PD PORTS PLC MANAGE HARDWARE ASSETS WITH NETSUPPORT DNA & PROVIDE SECURE REMOTE SUPPORT WITH NETSUPPORT MANAGER
"We required a solution to not only manage our hardware assets and support function, but also one which allows us to produce detailed reports on software / web usage and the type of hardware available across sites" says Mike Westmoreland, IT ManagerTHE EVOLUTION OF DNA DATABASES–RECOMMENDATIONS FOR NEW EUROPEAN STR LOCI.

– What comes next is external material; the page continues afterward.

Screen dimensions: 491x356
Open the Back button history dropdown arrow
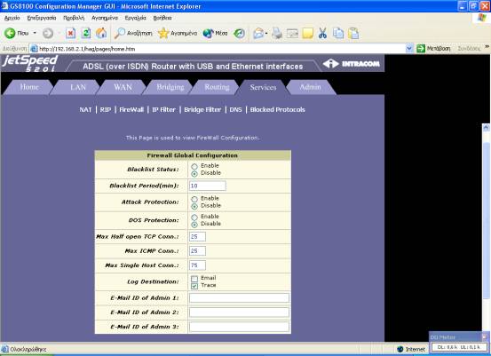[x=35, y=33]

Forensic Sci Int, Vol. 156, No. 2-3. (27 January 2006), pp. 242-244.Following a recent meeting by the ENFSI and EDNAP groups on the 4-5 April, 2005, in Glasgow, UK, it was unanimously agreed that the process of standardization within Europe should take account of recent work that unequivocally demonstrated that chance of obtaining a result from a degraded sample was increased when small amplicons (mini-STRs) were analysed. Consequently, it was recommended that existing multiplexes are re-engineered to enable small amplicon detection, and that three new mini-STR loci with alleles <130 bp (D10S1248, D14S1434 and D22S1045) are adopted as universal. This will increase the number of European standard Interpol loci from 7 to 10.

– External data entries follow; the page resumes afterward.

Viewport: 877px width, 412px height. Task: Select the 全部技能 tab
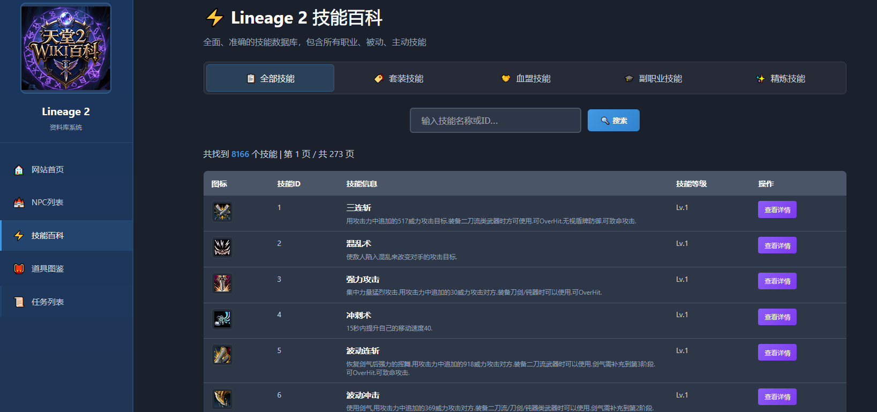(270, 78)
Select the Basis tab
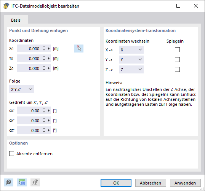205x191 pixels. point(16,20)
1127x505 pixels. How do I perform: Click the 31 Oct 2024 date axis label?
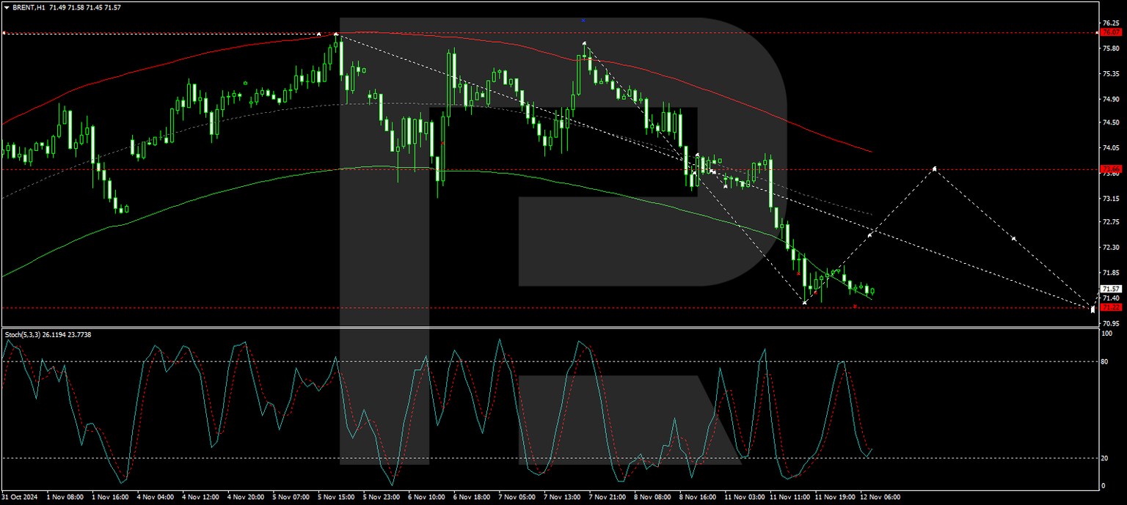(23, 497)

DNA FINGERPRINTING ON TRIAL: THE DRAMATIC EARLY HISTORY OF A NEW FORENSIC TECHNIQUE.
Endeavour, Vol. 29, No. 3. (September 2005), pp. 126-131.The early history of "DNA fingerprinting" in the UK might have been different were it not for the accounts of two dramatic courtroom trials, made by the participants and the media, in the mid-1980s. But these reports, which misrepresented the importance DNA evidence had in the trials, left a strong impression on the British public and on judges on both sides of the Atlantic. These trials, widely considered to be the first "victories" for DNA fingerprinting, have been frequently cited as proof of the utility and reliability of the technique, in both the UK and beyond. But in reality, it was the threat of DNA evidence being used rather than the integrity or validity of it that resolved these cases. At that time, DNA fingerprinting was still in its infancy, an untried and untested technology.

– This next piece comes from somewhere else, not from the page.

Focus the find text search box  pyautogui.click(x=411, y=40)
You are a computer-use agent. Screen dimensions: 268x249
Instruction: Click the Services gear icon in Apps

ETHICAL-LEGAL PROBLEMS OF DNA DATABASES IN CRIMINAL INVESTIGATION.
J Med Ethics, Vol. 26, No. 4. (August 2000), pp. 266-271.Advances in DNA technology and the discovery of DNA polymorphisms have permitted the creation of DNA databases of individuals for the purpose of criminal investigation. Many ethical and legal problems arise in the preparation of a DNA database, and these problems are especially important when one analyses the legal regulations on the subject. In this paper three main groups of possibilities, three systems, are analysed in relation to databases. The first system is based on a general analysis of the population; the second one is based on the taking of samples for a particular list of crimes, and a third is based only on the specific analysis of each case. The advantages and disadvantages of each system are compared and controversial issues are then examined. We found the second system to be the best choice for Spain and other European countries with a similar tradition when we weighed the rights of an individual against the public's interest in the prosecution of a crime.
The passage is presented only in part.